EVERTON legend Dixie Dean has been named greatest Merseysider of all time, after a vote by ECHO readers.
The all-England record-breaking soccer superstar, who scored a still unsurpassed 60 goals in one season, won the Spirit of Liverpool competition to mark the city’s 800th anniversary.
The award was collected from ECHO editor Alastair Machray by Dixie Dean’s daughter, Barbara, at a gala presentation.
She said: “This is wonderful.
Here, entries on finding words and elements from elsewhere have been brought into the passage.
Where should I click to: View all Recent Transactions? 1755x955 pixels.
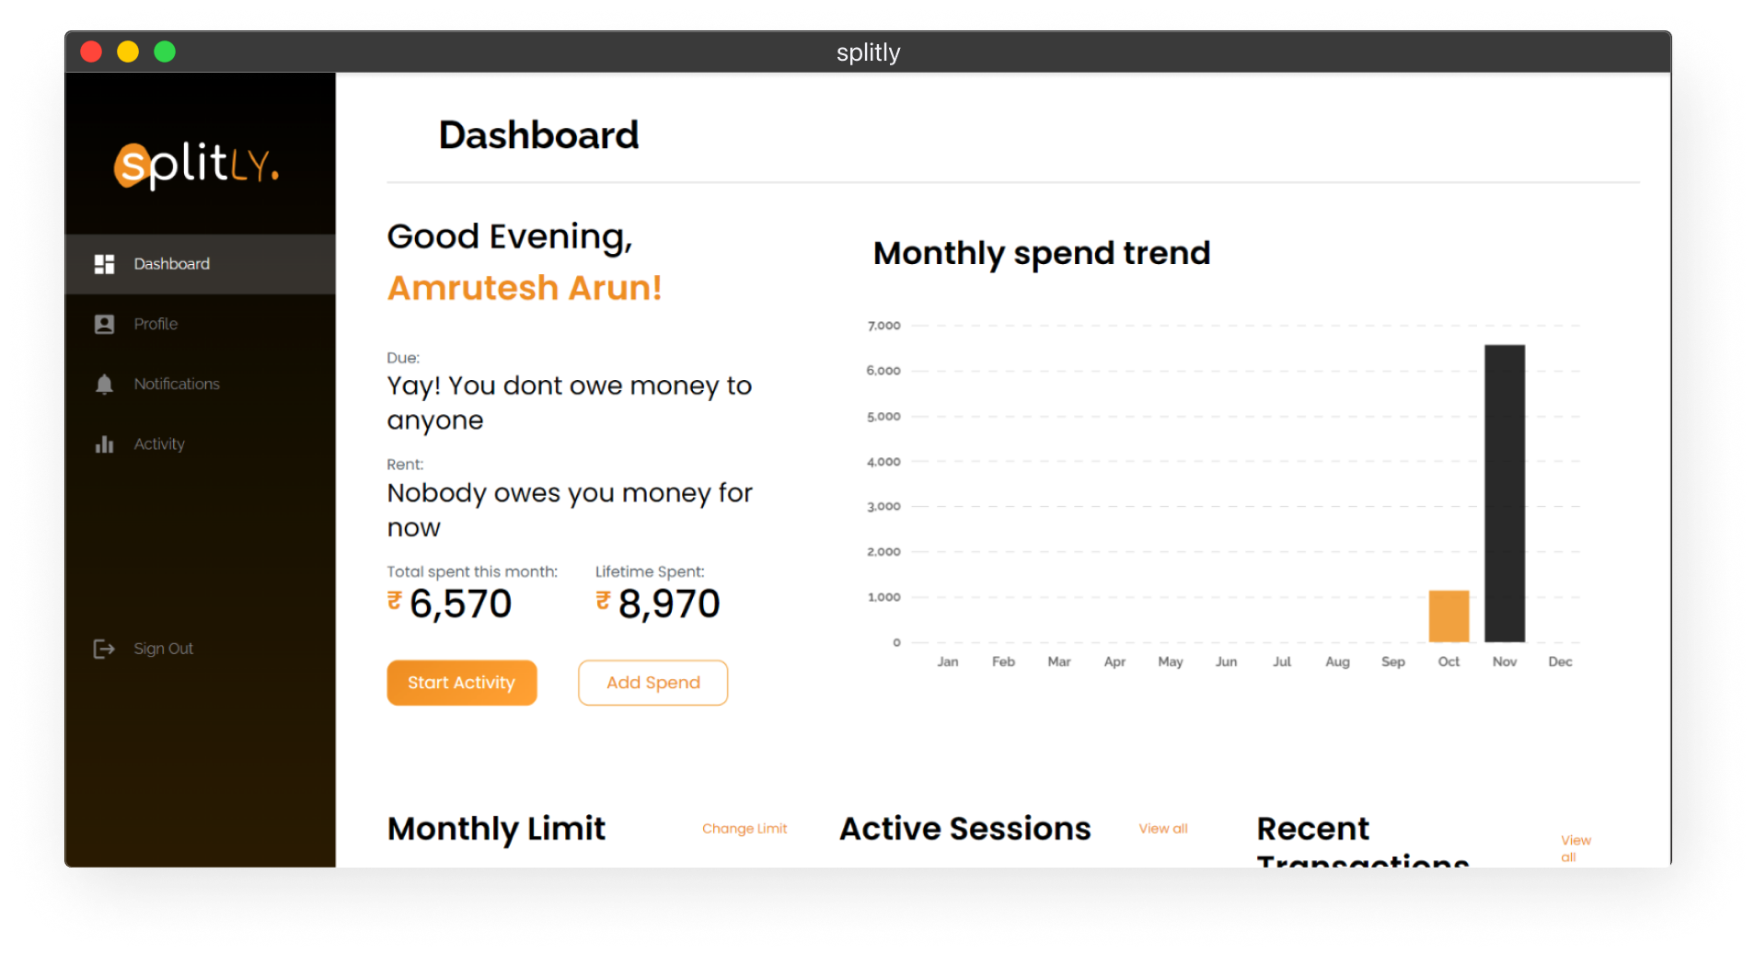click(1576, 847)
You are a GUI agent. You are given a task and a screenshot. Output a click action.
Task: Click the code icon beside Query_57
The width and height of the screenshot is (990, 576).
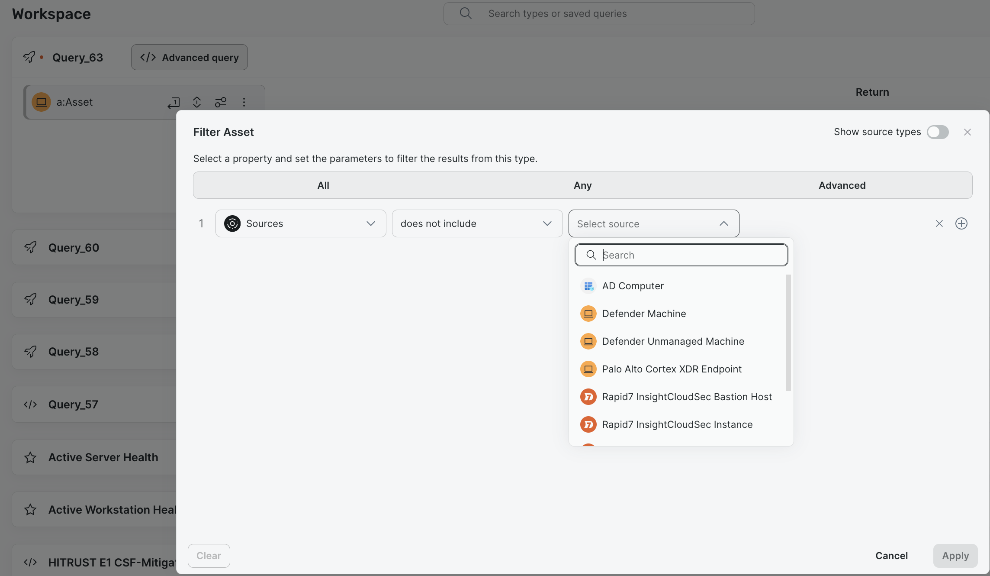30,404
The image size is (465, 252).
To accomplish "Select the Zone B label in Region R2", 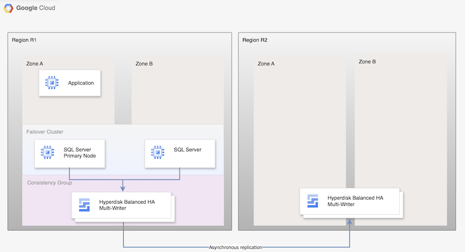I will [367, 62].
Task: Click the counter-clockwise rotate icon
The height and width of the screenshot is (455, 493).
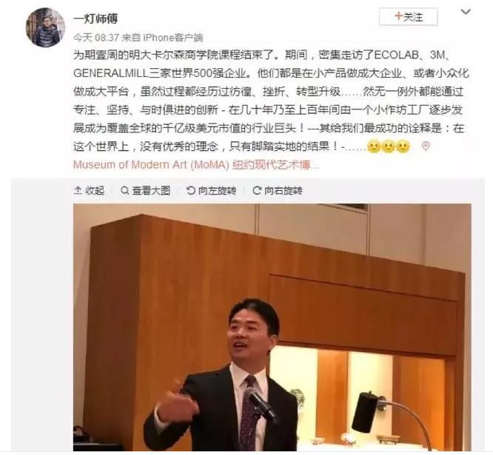Action: click(x=190, y=190)
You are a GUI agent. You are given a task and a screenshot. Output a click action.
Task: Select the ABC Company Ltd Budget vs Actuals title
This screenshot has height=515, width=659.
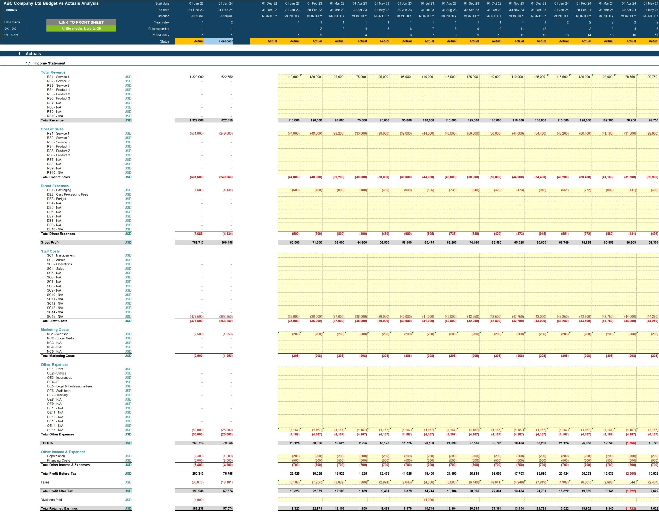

My father would have been very proud, especially as the votes came from the local people.”
Mr Machray said: “It’s certainly true what they say about Dixie, he was the ultimate master sportsman, and was never booked or sent off during his entire career.
“He makes a wonderful winner, and this resounding result is a fitting conclusion to a contest at a defining moment in the city and the region’s history.”
Other category prize-winners honoured in the six-month competition, presented in partnership with Alliance and Leicester Commercial Bank, were The Beatles, Ken Dodd, the author and broadcaster Brian Jacques; Professor Janet Hemingway, director of the Liverpool School of Tropical Medicine; Jospice International founder Father Francis O’Leary, the human rights campaigner James Mawdsley; Liverpool city guide Steve Binns; Meccano inventor Frank Hornby and the politician William Gladstone.
All the section winners had specially commissioned portraits of them unveiled at the World Museum Liverpool event, hosted by the Liverpool-born screen and stage star Claire Sweeney.
One of the artists, John Kneen, from Anfield, won an ECHO contest to paint a picture of veteran comedian Ken Dodd.
Father-of-three John, 51, said: “Perhaps now I will be able to take painting up full-time.”
The other artists were chosen by city-based arts agency Dot-art.
Claire Sweeney said: “Spirit of Liverpool is the very best competition of its type, when the judging is driven by the knowledge and enthusiasm of fellow Scousers.”